RECORDED INFORMATION START

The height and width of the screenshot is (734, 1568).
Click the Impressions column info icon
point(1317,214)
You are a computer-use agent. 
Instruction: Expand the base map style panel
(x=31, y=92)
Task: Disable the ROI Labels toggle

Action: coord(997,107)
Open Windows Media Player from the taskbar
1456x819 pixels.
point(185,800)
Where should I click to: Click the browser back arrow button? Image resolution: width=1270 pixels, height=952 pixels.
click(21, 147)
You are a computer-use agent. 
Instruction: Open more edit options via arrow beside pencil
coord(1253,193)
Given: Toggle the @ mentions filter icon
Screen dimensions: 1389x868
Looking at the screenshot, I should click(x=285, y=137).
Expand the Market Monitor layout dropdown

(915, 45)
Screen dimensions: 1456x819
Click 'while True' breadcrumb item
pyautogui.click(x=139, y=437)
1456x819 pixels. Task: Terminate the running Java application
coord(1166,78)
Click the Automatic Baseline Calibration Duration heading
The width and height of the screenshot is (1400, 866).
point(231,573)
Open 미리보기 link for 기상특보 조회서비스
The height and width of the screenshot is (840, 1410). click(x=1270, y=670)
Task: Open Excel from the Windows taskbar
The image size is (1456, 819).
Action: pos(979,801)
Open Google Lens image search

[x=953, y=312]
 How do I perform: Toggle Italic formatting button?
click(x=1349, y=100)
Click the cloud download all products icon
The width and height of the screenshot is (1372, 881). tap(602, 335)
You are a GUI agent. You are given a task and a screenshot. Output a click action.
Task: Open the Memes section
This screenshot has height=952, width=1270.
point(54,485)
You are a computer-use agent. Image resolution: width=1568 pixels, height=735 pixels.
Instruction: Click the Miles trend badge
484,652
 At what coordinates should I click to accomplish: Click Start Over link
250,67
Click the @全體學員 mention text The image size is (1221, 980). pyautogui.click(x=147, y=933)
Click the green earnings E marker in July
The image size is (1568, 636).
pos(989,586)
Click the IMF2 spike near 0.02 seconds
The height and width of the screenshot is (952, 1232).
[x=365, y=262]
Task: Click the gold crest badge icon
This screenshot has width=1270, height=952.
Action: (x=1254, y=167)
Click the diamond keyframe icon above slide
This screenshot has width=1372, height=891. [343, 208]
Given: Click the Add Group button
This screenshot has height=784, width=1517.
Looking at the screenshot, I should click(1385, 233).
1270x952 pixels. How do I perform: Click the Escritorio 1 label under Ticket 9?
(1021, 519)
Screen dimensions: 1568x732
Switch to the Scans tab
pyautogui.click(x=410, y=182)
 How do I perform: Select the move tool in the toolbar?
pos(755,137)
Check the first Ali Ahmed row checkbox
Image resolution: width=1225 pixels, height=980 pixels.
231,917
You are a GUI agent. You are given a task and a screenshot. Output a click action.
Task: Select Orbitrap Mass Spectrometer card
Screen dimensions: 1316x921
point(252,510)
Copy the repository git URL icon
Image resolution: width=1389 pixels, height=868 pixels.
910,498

RECORDED INFORMATION END

HOW TO COMPLETE THIS TASK: The required output is all of the material, word for word.

RESULT FOR THIS EXERCISE:
The height and width of the screenshot is (734, 1568).
Click the Impressions column info icon
point(1317,214)
You are a computer-use agent. 
Instruction: Expand the base map style panel
(x=31, y=92)
Task: Disable the ROI Labels toggle

Action: coord(997,107)
Open Windows Media Player from the taskbar
1456x819 pixels.
point(185,800)
Where should I click to: Click the browser back arrow button? Image resolution: width=1270 pixels, height=952 pixels.
click(21, 147)
You are a computer-use agent. 
Instruction: Open more edit options via arrow beside pencil
coord(1253,193)
Given: Toggle the @ mentions filter icon
Screen dimensions: 1389x868
Looking at the screenshot, I should click(x=285, y=137).
Expand the Market Monitor layout dropdown

(915, 45)
Screen dimensions: 1456x819
Click 'while True' breadcrumb item
pyautogui.click(x=139, y=437)
1456x819 pixels. Task: Terminate the running Java application
coord(1166,78)
Click the Automatic Baseline Calibration Duration heading
The width and height of the screenshot is (1400, 866).
point(231,573)
Open 미리보기 link for 기상특보 조회서비스
The height and width of the screenshot is (840, 1410). click(x=1270, y=670)
Task: Open Excel from the Windows taskbar
The image size is (1456, 819).
Action: pos(979,801)
Open Google Lens image search

[x=953, y=312]
 How do I perform: Toggle Italic formatting button?
click(x=1349, y=100)
Click the cloud download all products icon
The width and height of the screenshot is (1372, 881). tap(602, 335)
You are a GUI agent. You are given a task and a screenshot. Output a click action.
Task: Open the Memes section
This screenshot has height=952, width=1270.
point(54,485)
You are a computer-use agent. Image resolution: width=1568 pixels, height=735 pixels.
Instruction: Click the Miles trend badge
484,652
 At what coordinates should I click to accomplish: Click Start Over link
250,67
Click the @全體學員 mention text The image size is (1221, 980). pyautogui.click(x=147, y=933)
Click the green earnings E marker in July
The image size is (1568, 636).
pos(989,586)
Click the IMF2 spike near 0.02 seconds
The height and width of the screenshot is (952, 1232).
[x=365, y=262]
Task: Click the gold crest badge icon
This screenshot has width=1270, height=952.
Action: (x=1254, y=167)
Click the diamond keyframe icon above slide
This screenshot has width=1372, height=891. [343, 208]
Given: Click the Add Group button
This screenshot has height=784, width=1517.
Looking at the screenshot, I should click(1385, 233).
1270x952 pixels. How do I perform: Click the Escritorio 1 label under Ticket 9?
(1021, 519)
Screen dimensions: 1568x732
Switch to the Scans tab
pyautogui.click(x=410, y=182)
 How do I perform: Select the move tool in the toolbar?
pos(755,137)
Check the first Ali Ahmed row checkbox
Image resolution: width=1225 pixels, height=980 pixels.
231,917
You are a GUI agent. You are given a task and a screenshot. Output a click action.
Task: Select Orbitrap Mass Spectrometer card
Screen dimensions: 1316x921
point(252,510)
Copy the repository git URL icon
Image resolution: width=1389 pixels, height=868 pixels.
910,498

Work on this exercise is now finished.